====== Trecho do texto ======

Preconceito: eis o empuxo do passado não distante. Está em chamas. Nossa época é marcada pelo fim de preconceito. Tudo está em ruínas. Como é bom viver entre as ruínas! O quadro pintado por alguma ficção científica qualquer representa agora a mais pura realidade. Seria uma ultramodernidade? Uma pós-modernidade? Ou nada disso? Aceitando-a, recuso a última resposta. Novamente com Tales de Mileto: tudo é um.
Contra o preconceito, nossa geração é determinada pela pluralidade. Não uma qualquer, mas, sim, a intensa, histórica ou abstrata pluralidade de formas e conteúdos, cada vez mais díspares e excitantes.

====== Material fornecido ======

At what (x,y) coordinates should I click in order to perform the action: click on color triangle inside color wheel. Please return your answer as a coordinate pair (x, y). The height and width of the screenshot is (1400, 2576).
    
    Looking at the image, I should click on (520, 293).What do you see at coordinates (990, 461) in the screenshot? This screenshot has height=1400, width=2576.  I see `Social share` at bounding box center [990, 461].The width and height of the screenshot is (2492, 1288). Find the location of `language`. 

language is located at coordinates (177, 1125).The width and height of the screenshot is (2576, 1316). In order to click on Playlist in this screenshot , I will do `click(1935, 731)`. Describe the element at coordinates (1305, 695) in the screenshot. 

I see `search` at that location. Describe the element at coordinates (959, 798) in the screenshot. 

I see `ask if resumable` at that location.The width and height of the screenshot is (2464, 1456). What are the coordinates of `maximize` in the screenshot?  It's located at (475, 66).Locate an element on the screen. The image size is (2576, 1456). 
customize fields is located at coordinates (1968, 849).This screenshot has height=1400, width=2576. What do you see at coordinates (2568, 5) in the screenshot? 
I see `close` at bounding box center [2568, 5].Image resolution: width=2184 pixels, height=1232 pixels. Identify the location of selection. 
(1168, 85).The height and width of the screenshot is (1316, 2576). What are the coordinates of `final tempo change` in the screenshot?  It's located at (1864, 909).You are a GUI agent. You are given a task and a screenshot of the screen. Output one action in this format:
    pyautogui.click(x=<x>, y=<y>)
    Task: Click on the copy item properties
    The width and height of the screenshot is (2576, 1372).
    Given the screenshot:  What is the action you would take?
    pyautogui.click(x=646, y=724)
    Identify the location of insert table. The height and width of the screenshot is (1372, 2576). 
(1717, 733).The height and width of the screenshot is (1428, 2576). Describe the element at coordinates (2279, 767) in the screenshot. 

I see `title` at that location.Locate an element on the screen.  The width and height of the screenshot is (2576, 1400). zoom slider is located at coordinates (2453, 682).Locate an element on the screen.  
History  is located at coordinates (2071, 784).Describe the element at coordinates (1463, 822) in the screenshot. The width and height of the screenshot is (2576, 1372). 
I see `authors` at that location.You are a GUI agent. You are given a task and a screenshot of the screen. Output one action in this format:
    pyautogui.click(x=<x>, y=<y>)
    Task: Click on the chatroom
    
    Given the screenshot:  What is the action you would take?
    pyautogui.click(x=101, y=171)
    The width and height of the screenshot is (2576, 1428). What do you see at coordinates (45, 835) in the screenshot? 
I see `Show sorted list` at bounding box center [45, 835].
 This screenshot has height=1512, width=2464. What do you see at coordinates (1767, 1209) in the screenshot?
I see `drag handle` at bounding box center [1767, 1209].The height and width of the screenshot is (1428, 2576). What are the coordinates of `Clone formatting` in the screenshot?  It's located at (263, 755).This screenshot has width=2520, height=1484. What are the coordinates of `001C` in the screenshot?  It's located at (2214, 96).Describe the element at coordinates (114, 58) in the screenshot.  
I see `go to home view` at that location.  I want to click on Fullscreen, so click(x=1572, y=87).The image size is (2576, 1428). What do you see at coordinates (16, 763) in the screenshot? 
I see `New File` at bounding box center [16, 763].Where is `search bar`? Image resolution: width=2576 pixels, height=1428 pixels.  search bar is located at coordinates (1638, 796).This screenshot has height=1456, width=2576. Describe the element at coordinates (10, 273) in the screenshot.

======

▸ Questões e tarefas:
**a.** Responda, por favor, às perguntas abaixo com base no texto sobre o preconceito:
(i) Que pensador é citado no primeiro parágrafo?
(ii) Pelo que é marcada a nossa época?
(iii) Pelo que a nossa geração é determinada?
**b.** Edite a passagem do texto sobre o preconceito que vai de "Preconceito: eis o" a "Mileto: tudo é um.", trocando "ficção científica" por "literatura fantástica".

▸ Respostas às tarefas:
**a.**
(i) Tales de Mileto.
(ii) Pelo fim de preconceito.
(iii) Pela pluralidade.

**b.**
Preconceito: eis o empuxo do passado não distante. Está em chamas. Nossa época é marcada pelo fim de preconceito. Tudo está em ruínas. Como é bom viver entre as ruínas! O quadro pintado por alguma literatura fantástica qualquer representa agora a mais pura realidade. Seria uma ultramodernidade? Uma pós-modernidade? Ou nada disso? Aceitando-a, recuso a última resposta. Novamente com Tales de Mileto: tudo é um.